The Step 2 process for accreditation calls for a site visit to evaluate HRPP function and ensure that the organization’s policies and procedures have been implemented effectively. A site visit occurs during initial accreditation, three years later at reaccreditation, and again at subsequent reaccreditations. The site visit covers extensive review of records and interviews of people ranging from IRB chairs, members, and staff to senior administrators, researchers, and research staff.
Sometimes organizations prepare interviewees for the site visits. Some educate IRB members and researchers and research staff prior to the visit. Education of anyone involved in human participants research and protection is always good. Ideally, the education provided in preparation of the site visit is part of an ongoing and comprehensive education program.

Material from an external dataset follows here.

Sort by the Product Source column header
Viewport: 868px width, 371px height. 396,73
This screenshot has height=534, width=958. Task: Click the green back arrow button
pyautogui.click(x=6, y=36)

Some organizations scour the records from the list that AAHRPP provides the organization five days prior to the site visit and try to find and correct deficiencies. Altering records can be problematic. For example, IRB meeting minutes should not be revised to add missing determinations that the IRB did not make. Edits or changes can be made that accurately reflect IRB decisions and determinations, but the deficiency of not documenting the IRB’s determinations should be recognized as such and corrected in all records, not just those selected for the site visit. Changing records for the site visit is counterproductive if the deficiency in practice is not corrected permanently and comprehensively.
After the completion of the Step 1 review of application materials (review of written policies and procedures) the organization has about 90 days prior to the site visit to implement any changes identified during the Step 1 application process. Changes required as a result of the entire accreditation process (Step 1 and Step 2) should be implemented permanently upon obtaining accreditation. For example, documenting protocol-specific findings to justify certain IRB determinations should begin when the Step 1 application process is completed and certainly by the time of the site visit, not two or three years later in preparation for the next site visit. In fact, AAHRPP looks at records that span all of the years of the accreditation period to make sure that the organization has put functioning policies and procedures in place since the most recent accreditation was obtained.
This discussion leads to one key point: Make changes permanently, not just for AAHRPP site visits. The purpose of accreditation is to identify problems and implement changes so the organization can become a high-functioning, quality HRPP. The organization should perform at this high level continuously, not just for or during AAHRPP site visits. Another reason for making the changes permanent is that inspectors from the Office of Human Research Protection, the Food and Drug Administration, or the Office of Research Oversight of the Department of Veterans Affairs may visit most organizations at any time.
As Mr. Bradley Olsen, administrative officer at the Durham Veterans Affairs Medical Center, put it, his VA facility “wants to be ready for a site visit by anyone every day. We want to be able to succeed every day, not just ramp up every five years.” That is the hallmark of an excellent HRPP, and should be every organization’s goal.